7. The partnership, with William Edison as the broker, procured a purchaser for the plaintiffs’ property. Subsequently, an agreement among the plaintiffs, the purchaser, Nicholas Bárbaro, and William Edison was entered into whereby it was provided that Edison would hold $30,000 in cash to be paid to the plaintiffs at the closing on behalf of the purchaser. The agreement further provided that the plaintiffs and the purchaser would enter into a contract evidencing a purchase price of $70,000 exclusive of the $30,000 cash payment. Ten percent of the purchase price ($7,000) was to be paid on contract, an additional $3,000 was to be paid on closing and the balance was to take the form of a $60,000 first mortgage.
8. On or about July 19, 1973, plaintiffs, in need of extra cash, entered into an agreement with the defendants whereby they borrowed $17,000 and in turn made an assignment of the $60,000 mortgage held by them as collateral security for the repayment of the loan.
9. The bankrupt testified that on or about March 21, 1974, he transferred his interest in the plaintiffs’ mortgage to Edison for $10,000.
10. In September, 1975, Edison assigned the plaintiffs’ mortgage to a third party, Rose Zolchonok, for $46,000.
11. At trial, the bankrupt testified that he took no active part in the assignment of the plaintiffs’ mortgage and that Edison was the principal actor in the transaction with Rose Zolchonok.
12. The trial judge found that the plaintiffs were entitled to the value of the mortgage note and bond wrongfully assigned by the defendants to Rose Zolchonok.

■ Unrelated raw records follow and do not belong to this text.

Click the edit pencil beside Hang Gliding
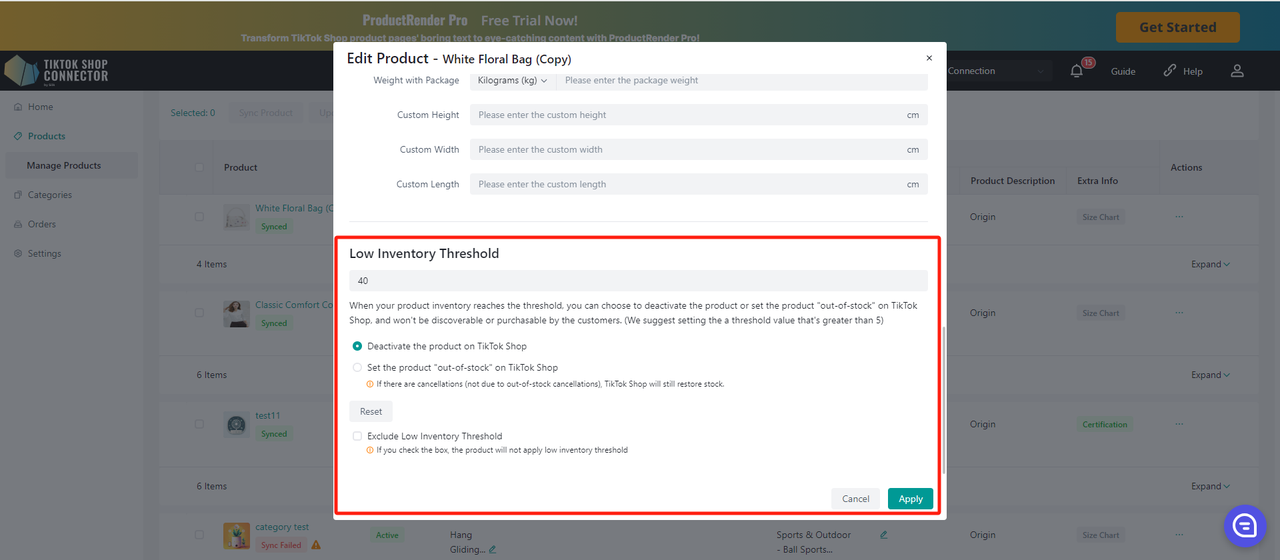This screenshot has width=1280, height=560. point(493,549)
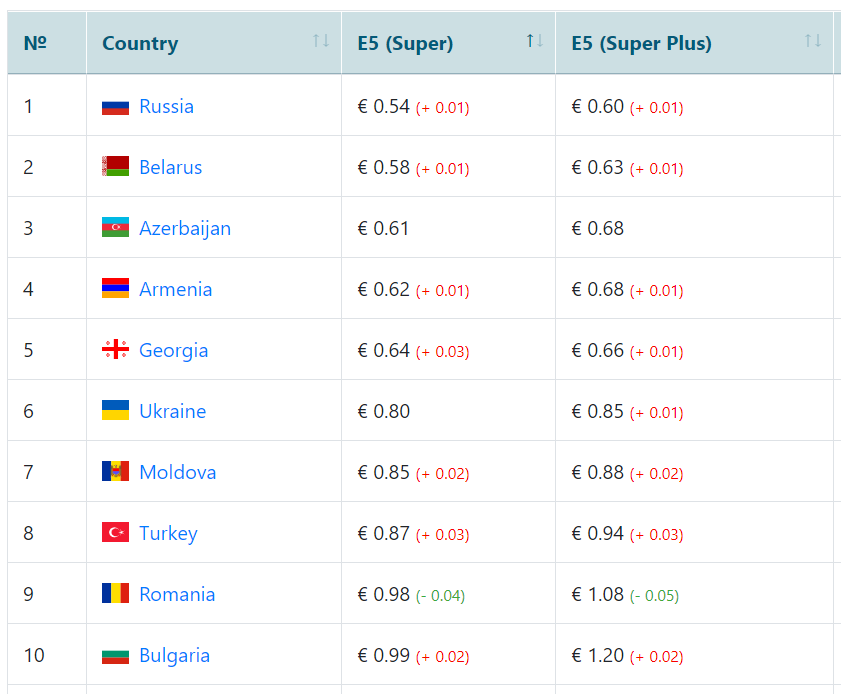This screenshot has height=694, width=841.
Task: Sort by Country column arrows icon
Action: coord(321,41)
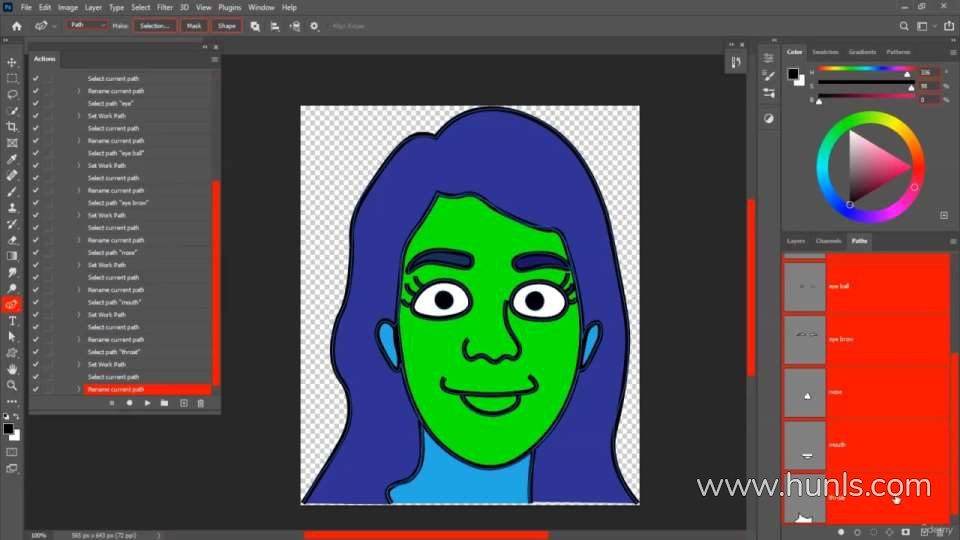
Task: Open the Filter menu
Action: coord(165,7)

13. There is no question that Edison’s conduct constituted a willful and malicious conversion of the property of the plaintiffs *679within the meaning of § 17a(2) of the Bankruptcy Act. Indeed, such was the holding of Bankruptcy Judge J. Bratton Davis in the case Tucci v. Edison, 79 B 134 (Dist. of S.C., 8/21/79). Judge Davis found that the New York Supreme Court had determined that Edison had wrongfully converted to his own benefit a. mortgage assigned to him by the Tuccis despite his agreement with the Tuccis that he would not record the assignment, and that it was the recording and subsequent sale of the mortgage which constituted the willful and malicious conversion of the Tuccis’ property.
14. The bankrupt did not actively participate in the assignment of the plaintiffs’ mortgage by Edison and may be characterized as a passive partner.
DISCUSSION
Section 17a(2) of the Bankruptcy Act (formerly 11 U.S.C. § 35(a)(2)) states in part, “A discharge in bankruptcy shall release a bankrupt from all of his provable debts, . . . except such as . are . . . for willful and malicious conversion of the property of another.”

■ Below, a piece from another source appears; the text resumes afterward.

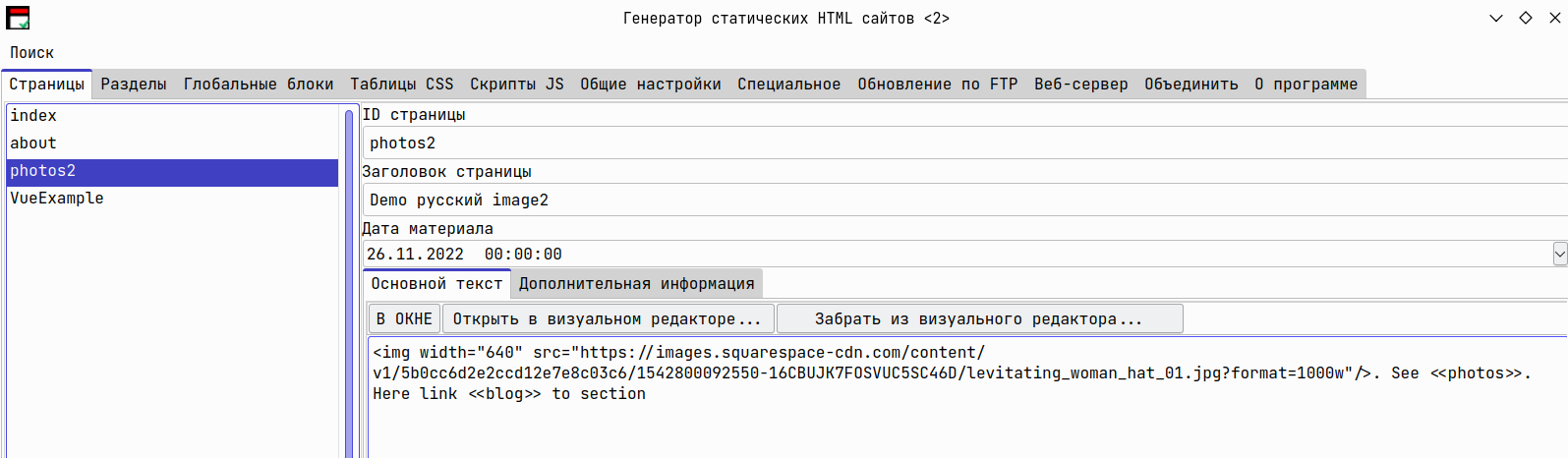Open the Обновление по FTP tab

938,85
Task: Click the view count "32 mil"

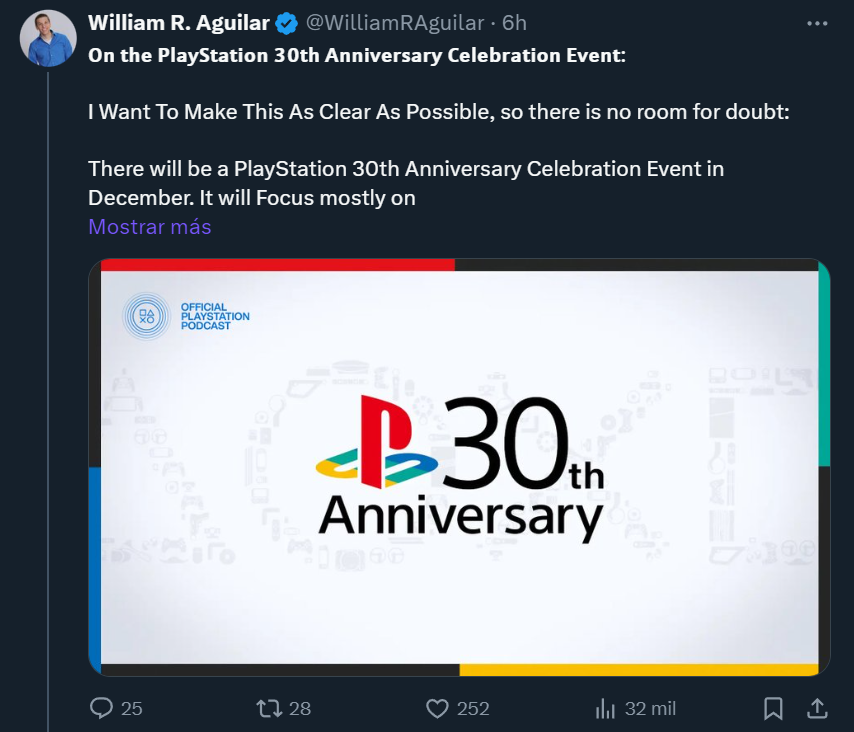Action: coord(650,708)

Although a conversion of another’s property, if done intentionally and without justification, is a willful and malicious act within the meaning of § 17a(2), a technical conversion may lack the requisite elements of willfulness or maliciousness necessary to except the liability from discharge. 1A Collier on Bankruptcy, pp. 1653-55 (14th Ed.). As Justice Cardozo stated in Davis v. Aetna Acceptance Co., 293 U.S. 328, 55 S.Ct. 151, 79 L.Ed. 393 (1934),
“[A] willful and malicious injury does not follow as of course from every act of conversion, without reference to the circumstances. There may be a conversion which is innocent or technical, an unauthorized assumption of dominion without willfulness or malice ... In these and like cases, what is done is a tort, but not a willful and malicious one.”
In this case, the plaintiffs have failed to establish by a preponderance of the evidence that the bankrupt intentionally and wrongfully participated in Edison’s conversion of the mortgage assignment. A review of the complaint, findings and judgment of the New York Supreme Court case, within the context of the standards prescribed in Brown v. Felsen, 442 U.S. 127, 99 S.Ct. 2205, 60 L.Ed.2d 767 (1979) reveals that the bankrupt took no active role in the conversion of the property or that the bankrupt’s liability was based on anything other than the fact that he was a partner with Edison.
CONCLUSION
1. The bankrupt did not willfully and maliciously convert the property of the plaintiffs within the meaning of § 17a(2) of the Bankruptcy Act.
2. The debt owing to the plaintiffs from the bankrupt is discharged.